- [Passage shown]:
#####
# Air test on drain system



## east-indy (Mar 11, 2012)

What PSI do you use when pressure testing PVC pipe for an underslab inspection?


----------



## CT18 (Sep 18, 2012)

We do 5 psi


----------



## east-indy (Mar 11, 2012)

Thanks. A little better than 10' of head pressure.


----------



## PLUMBER_BILL (Oct 23, 2009)

east-indy said:


> What PSI do you use when pressure testing PVC pipe for an underslab inspection?



*East-Indy ... go into search then click on tag search then in the box type 
"testing with air" read eariler posts on the subject !!!*


----------



## bdaltonph (Nov 23, 2014)

5 psi. I have always preferred water for drainage tests. Was told by an inspector once your not supposed to test any plastic pipe with air. So I looked it up in the NSPC and wouldn't you know it He was right. Guys do it all the time though so go figure.


----------



## Plumbus (Aug 4, 2008)

Smoke or peppermint?


----------



## bdaltonph (Nov 23, 2014)

^ That's a trap seal test. Although I have seen smoke tests done on modular homes.


----------



## sparky (Jan 8, 2014)

Plumbus said:


> Smoke or peppermint?


In ky minimum pvc test with 5lbs air or 10ft head pressure,but we do use peppermint to find leaks on the rough in and final air test:thumbsup:


----------



## Redwood (Sep 8, 2008)

0 PSIG..... :whistling2:


----------



## Master Mark (Aug 14, 2009)

east-indy said:


> What PSI do you use when pressure testing PVC pipe for an underslab inspection?


 

since when in indianapolis are you required to do any kind of drain testing??? 

espceially underground slab work???


are you out in shelbyville or something??


----------



## sparky (Jan 8, 2014)

Redwood said:


> 0 PSIG..... :whistling2:


we have a gauge stuck at 5lbs,it wont move no matter what,hate to admit it but it is used sometimes:laughing::laughing::jester:


----------



## Redwood (Sep 8, 2008)

Redwood said:


> 0 PSIG..... :whistling2:





sparky said:


> we have a gauge stuck at 5lbs,it wont move no matter what,hate to admit it but it is used sometimes:laughing::laughing::jester:


I was serious...
I don't air test plastic pipe...


----------



## Cajunhiker (Dec 14, 2009)

sparky said:


> we have a gauge stuck at 5lbs,it wont move no matter what,hate to admit it but it is used sometimes:laughing::laughing::jester:


Lol Now I know why the inspector occasionally walks up and releases a lil air out of my gauge. He's checking to make sure the needle moves. He's seen all the tricks in the toolbox! Lol


----------



## Pacificpipes (Oct 1, 2013)
#####
[Stored data]
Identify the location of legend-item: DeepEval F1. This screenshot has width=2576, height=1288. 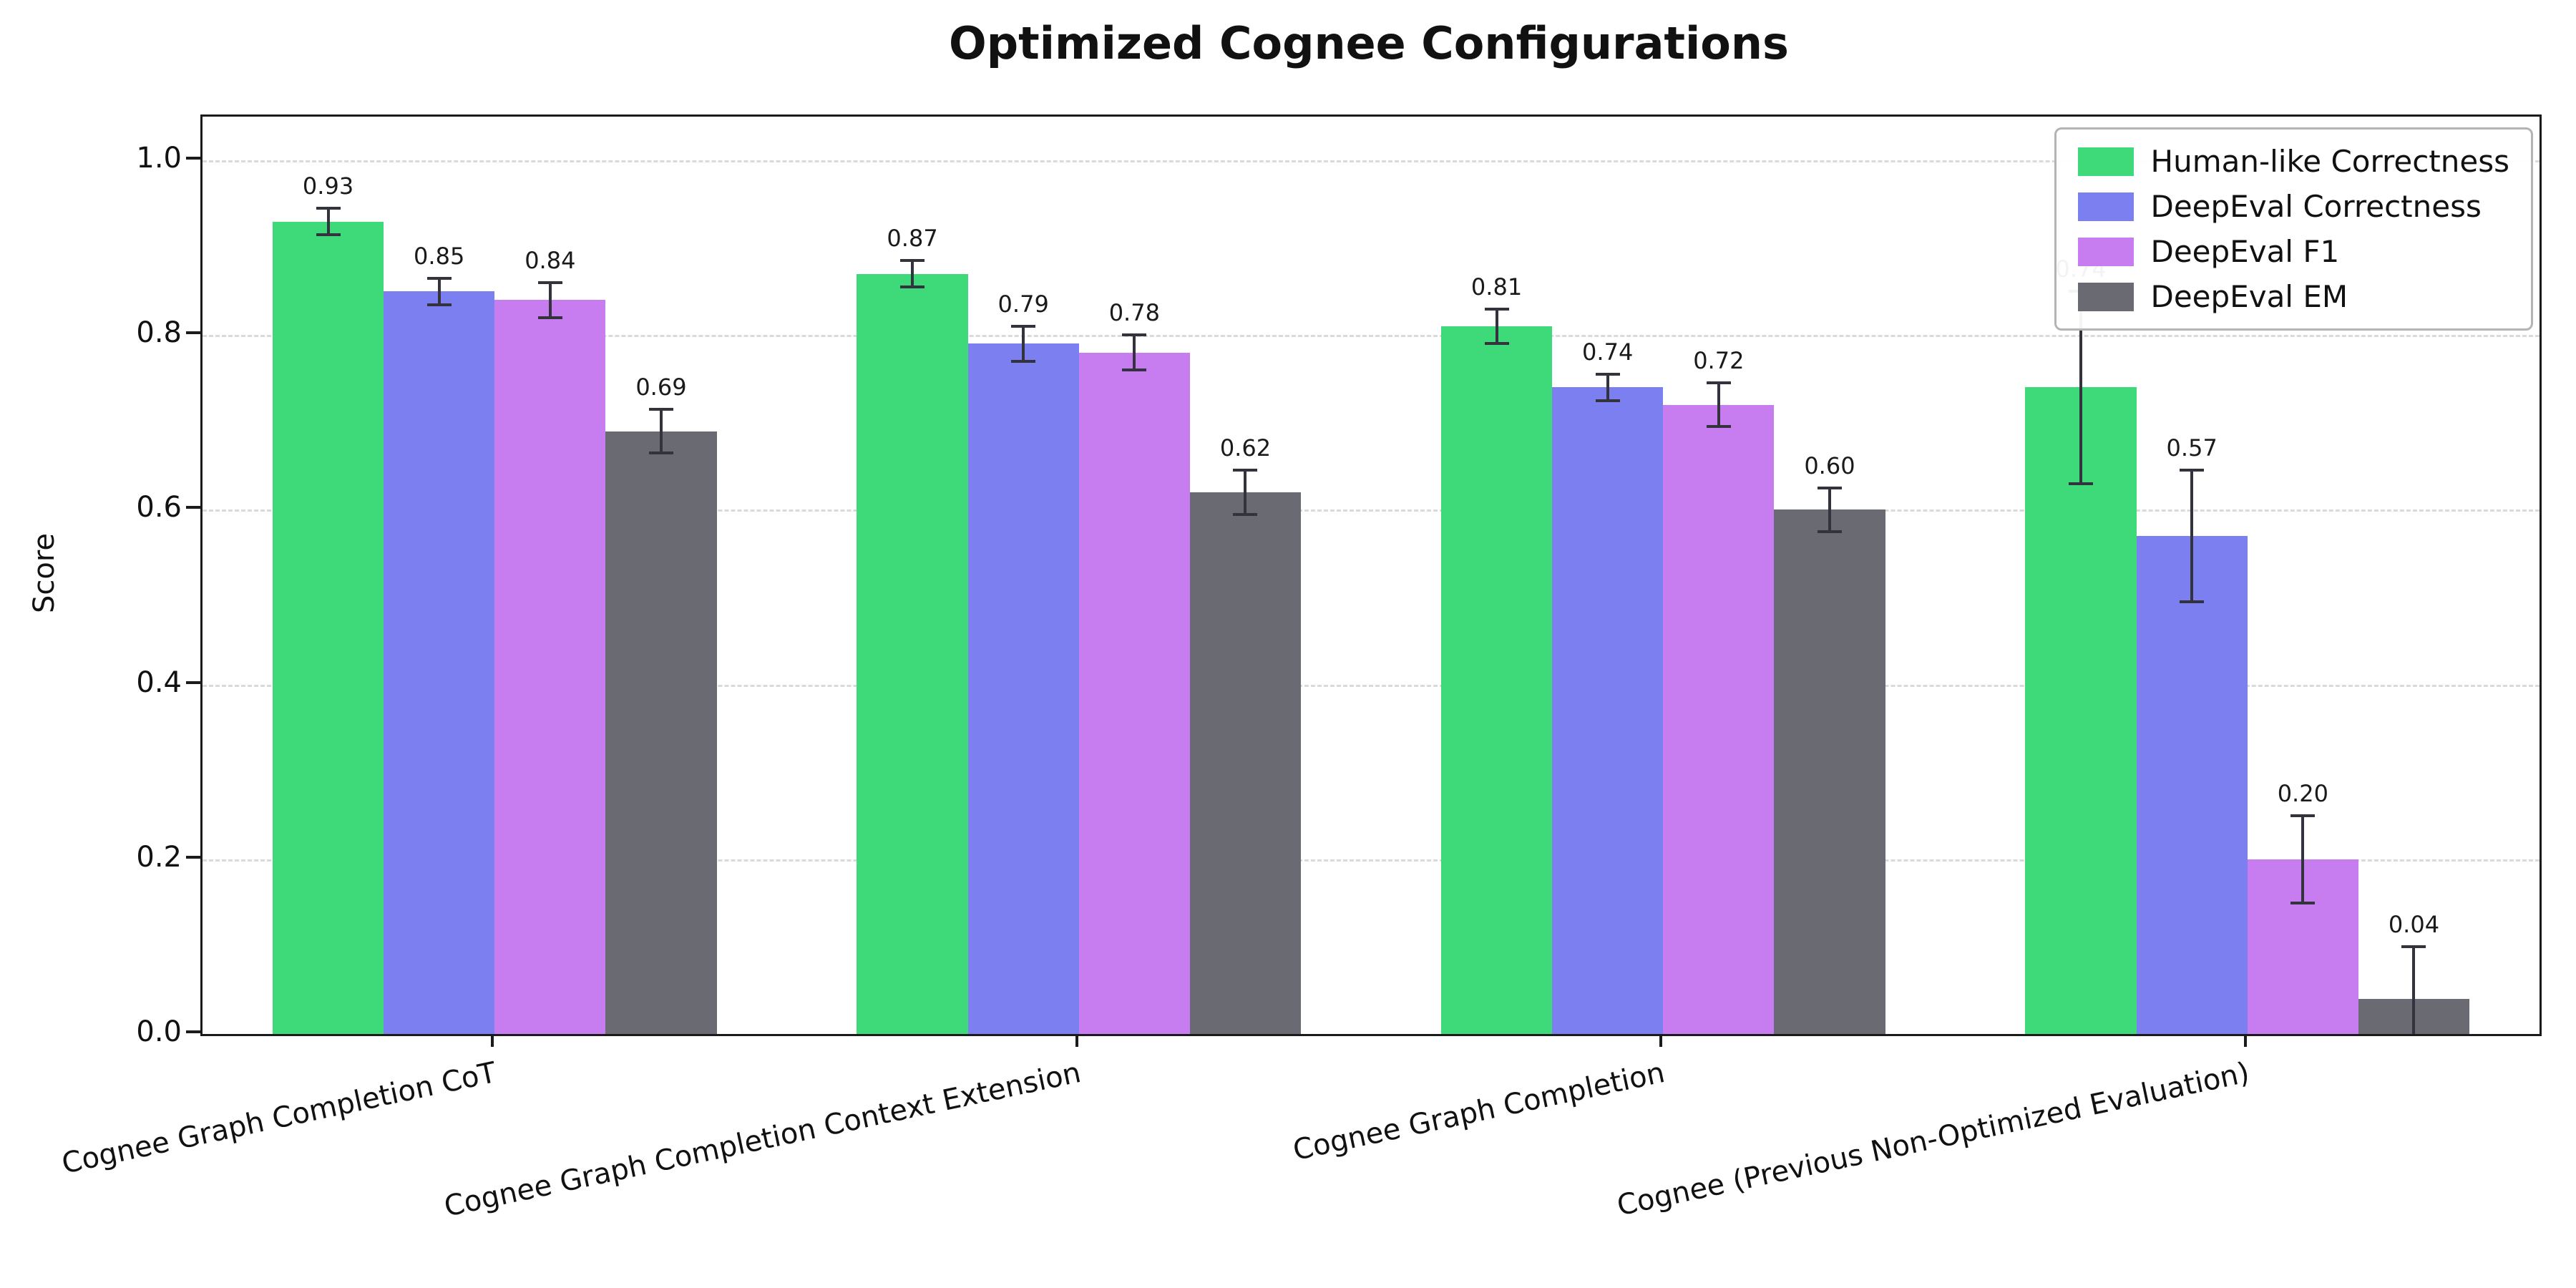
(2294, 251).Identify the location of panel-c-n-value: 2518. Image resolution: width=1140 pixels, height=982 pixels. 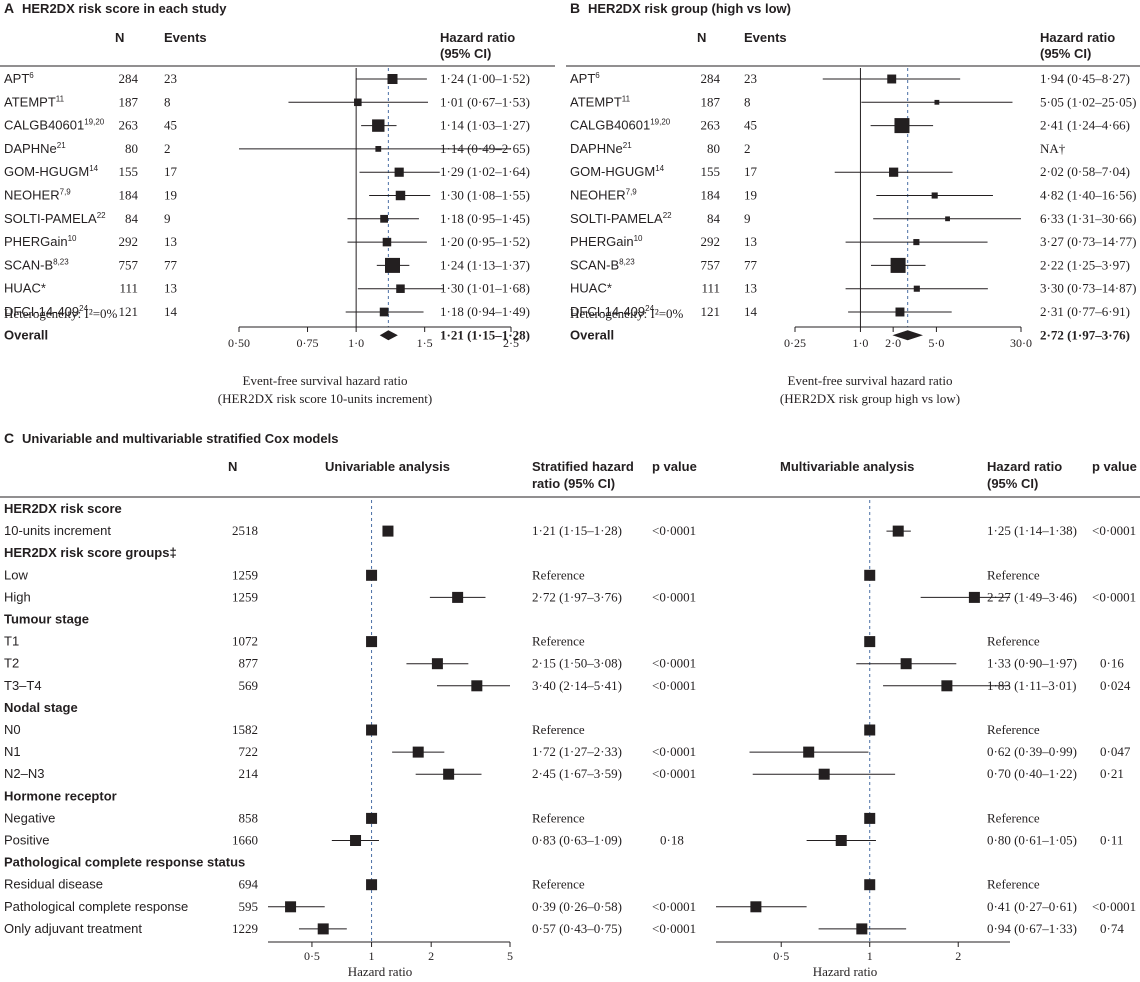
(245, 530).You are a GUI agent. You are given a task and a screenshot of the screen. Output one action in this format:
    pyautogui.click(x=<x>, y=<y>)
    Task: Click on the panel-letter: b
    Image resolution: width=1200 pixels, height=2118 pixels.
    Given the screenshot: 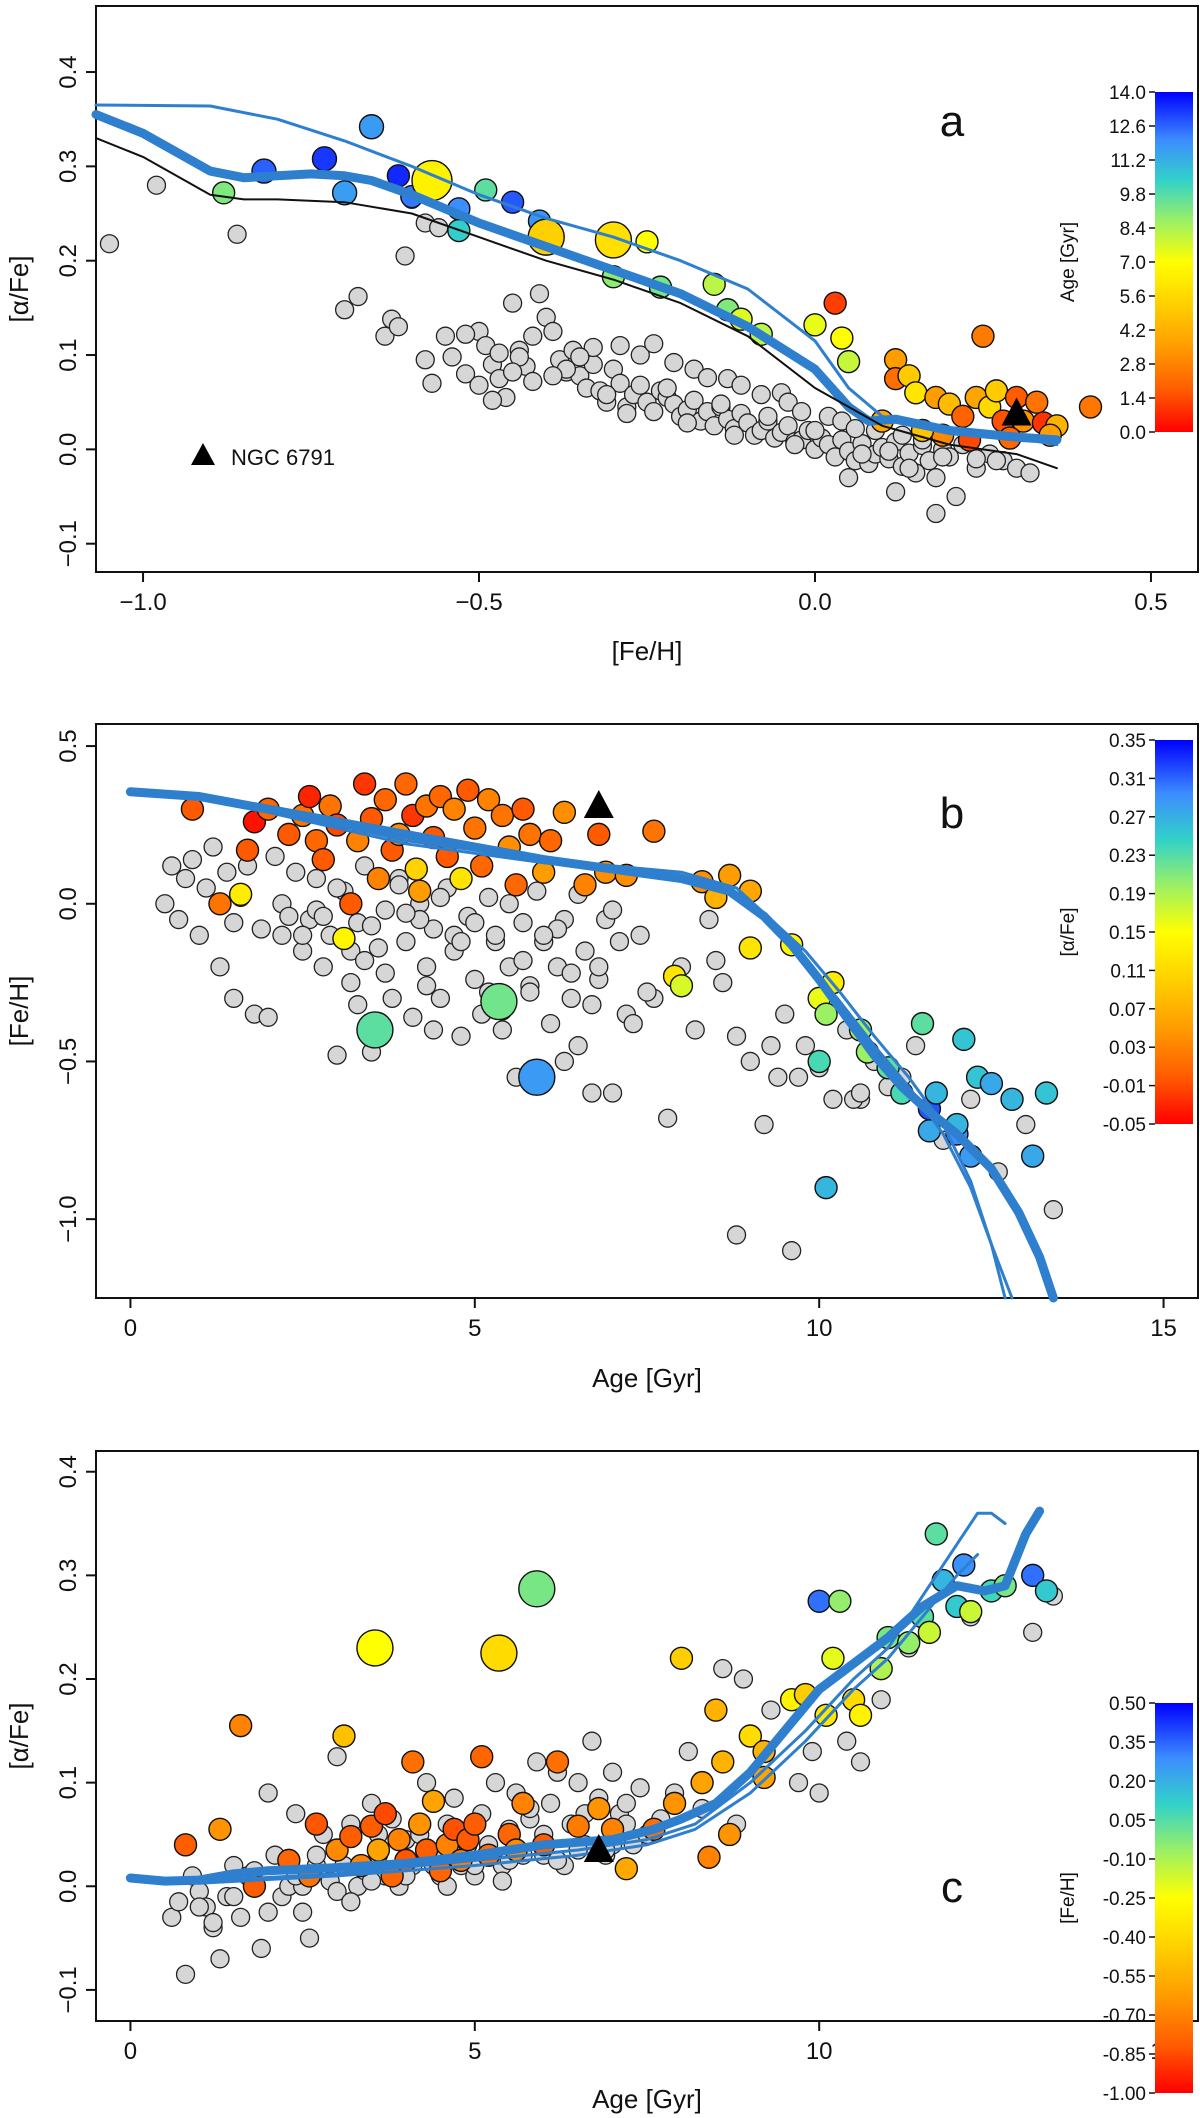 What is the action you would take?
    pyautogui.click(x=952, y=814)
    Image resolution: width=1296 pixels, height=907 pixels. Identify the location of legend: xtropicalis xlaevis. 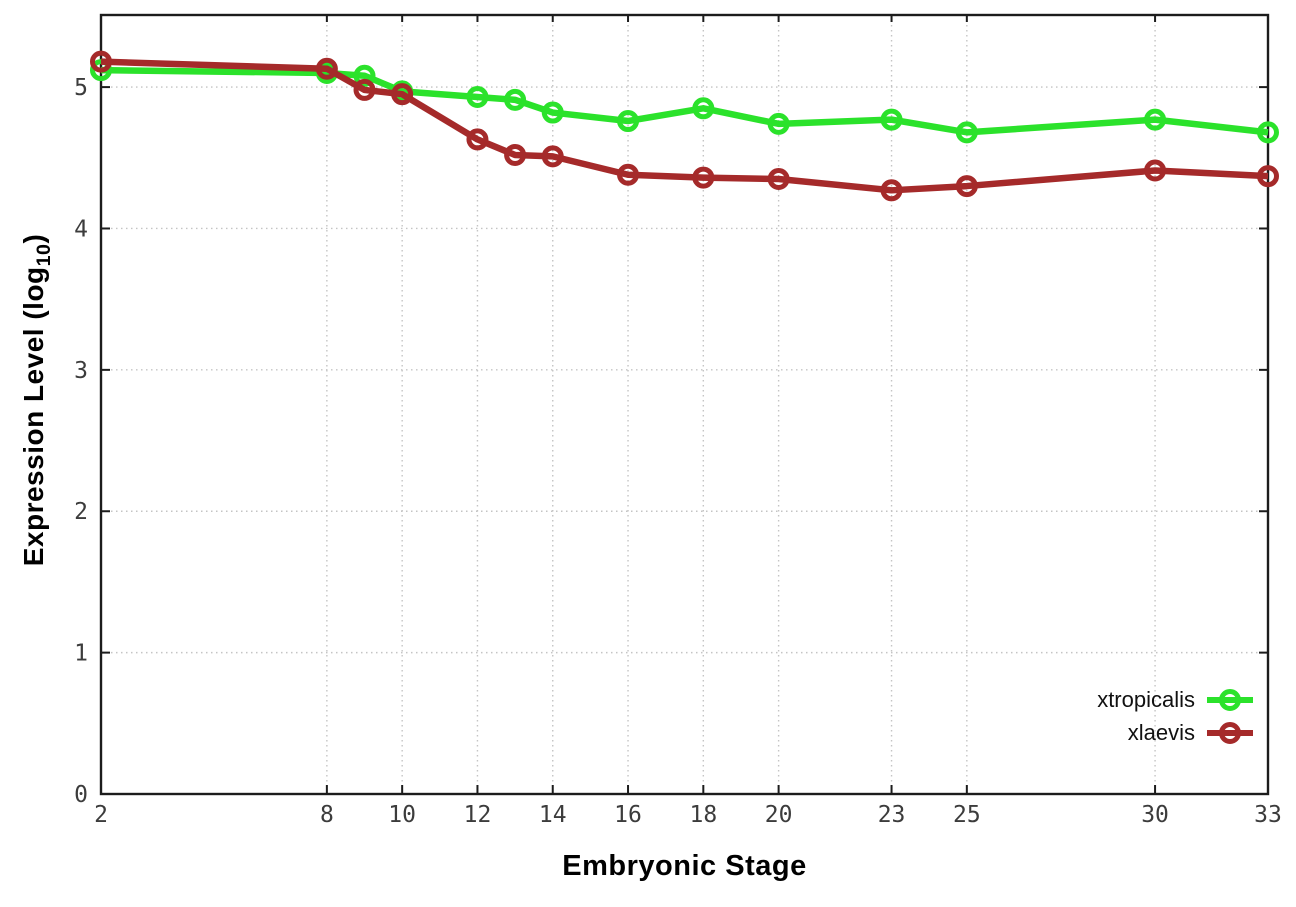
#####
List every place name that appears in the forum thread on air testing drain systems.

- [Exercise response]: ky, Indianapolis, Shelbyville